The Balanced Budget Act of 1997 is creating a survival-of-the-fattest scenario in the home-care industry.
The law, which went into effect Jan. 1, is already whetting the appetites of larger home-care companies for smaller operations that will be unable to post the surety bonds required.
Each year home-care businesses must post surety bonds equal to 15% of their Medicare revenues, according to the law. There wasn't a previous requirement for existing home-care businesses, although new ones had to post $50,000 bonds.
The minimum bond is $50,000, but because many home-care operators rely on Medicare for more than 40% of their revenues, most bonds will be substantially higher. At the same time, surety bond firms are making it difficult for smaller firms to obtain the necessary bonds by requiring collateral and personal guarantees of repayment.
"This business is going to change from a margin business to a business that is going to depend on large-scale operations and volume," says Lawrence Higby, president and chief executive officer at Apria Healthcare Group, based in Costa Mesa, Calif.
Larger home-care companies like Apria get a bit of a break because HCFA has placed a $3 million cap on the bonds.
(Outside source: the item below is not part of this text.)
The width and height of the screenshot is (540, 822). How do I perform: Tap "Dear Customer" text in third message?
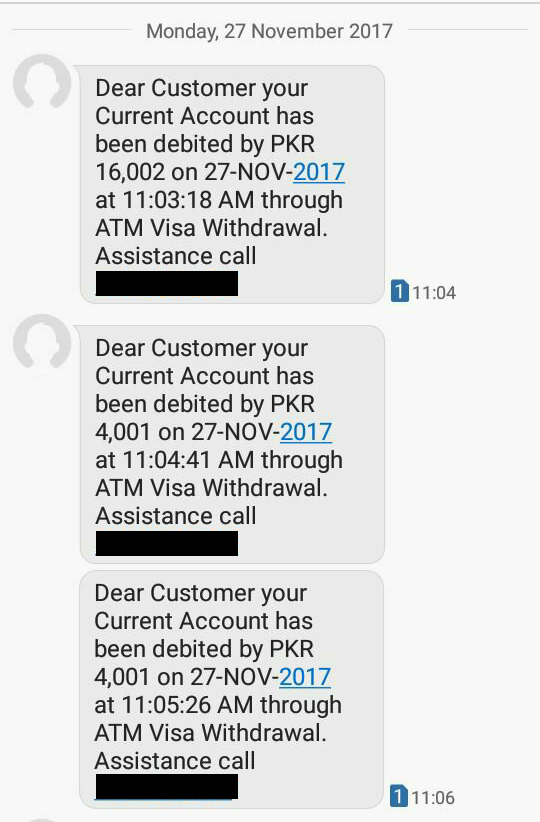[174, 593]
Apria provides services at 350 locations nationwide and has $1.2 billion in annual revenues.
The new rules are likely to eliminate many small mom-and-pop type home-care businesses, observers predict. The bond requirements are among the toughest challenges smaller home-care agencies face, says Brian Annulis, an attorney with Katten Muchin & Zavis in Chicago.
"The government's clear intention was to get rid of the fly-by-night operators," Annulis says.
Provisions of the balanced-budget act were designed to put the brakes on healthcare fraud and runaway home-care spending, which the Congressional Budget Office projected will reach $18.2 billion in federal fiscal 1998, which will end Sept. 30. Before passage of the law last summer, the CBO projected home health spending would reach $21.1 billion in fiscal 1998.
The National Association of Home Care in Washington is fighting the new law, calling it too onerous.
"The issue of paying a bond is a problem," says Margo Gillman, spokeswoman for the NAHC. "A lot of (companies) could be forced out of business."
For larger companies like Apria and Brentwood, Tenn.-based American HomePatient, the surety bond is mostly a nuisance.
"This is just an extra thing we have to deal with," says Kathey Palmer, senior vice president of marketing and investor relations at American HomePatient. "I'm sure some (companies) may sell."
American HomePatient, which projects Medicare revenues of about $159 million, or 44% of its $360 million 1997 revenues, expects to post the maximum surety bond of $3 million. With more than 300 centers in 35 states, American HomePatient's services include respiratory care, infusion therapy, medical equipment and supplies for home-care use.
For small and even some medium-sized operations, posting the bonds means more than just an annoyance.
"This is just a big enough percentage to be painful for the agencies with between $5 million and $10 million in (annual) revenues," says Francis "Biff" Shea, president and CEO at Miami Lakes, Fla.-based Flagship Healthcare. Flagship, founded in 1996, includes subsidiaries that operate durable medical equipment businesses and home health agencies. It projects revenues of $65 million in 1997, including $40 million in Medicare revenues.
Companies aren't actually posting the full bond amount. Instead, they're working with firms in the surety industry to obtain bonds, which allows them to post only a percentage of the bond.
"We're hearing it's about 3% to 5% for this industry," says Mark Hobratschk, associate director for government relations for the Health Industry Distributors Association, based in Alexandria, Va.
Thus, 5% of the maximum $3 million surety bond would cost $150,000 annually. Although the minimum $50,000 bond might cost a small operator only about $2,500, the restrictive requirements of the bond agreements will keep some smaller operators from qualifying with surety and insurance firms.
"The regulations include provisions that the surety industry specifically told HCFA would create difficulties for many providers in obtaining the required bonds," according to a Jan. 12 letter sent to HCFA from the Surety Association of America and the American Insurance Association.
Surety bond firms are being cautious because they contend the government could penalize home-care providers for activities prior to the bond issuance.
"Bond (companies) are looking for home health agencies that have a positive bottom line and have assets they can use as collateral," says William Dombi, vice president for law at the NAHC. Most of the agencies that qualify are hospital-based home health agencies or other diversified providers with other operations.
Average annual revenues of home health firms are about $1.2 million. "If 15% of that is required for the bond, bond companies are asking for two and three times that as collateral," Dombi says. "Many bond firms are also asking for personal guarantees."
For home health agencies, bonds must be posted by Feb. 27. HCFA hasn't yet set a deadline for DME*suppliers.
The law could end up making smaller home-care businesses available at fire-sale prices.
"It will absolutely drive down the price of acquisitions in a very fragmented industry," Shea says. "I've already had two phone calls from mid-sized companies saying they're in a pickle and don't know what they're going to do."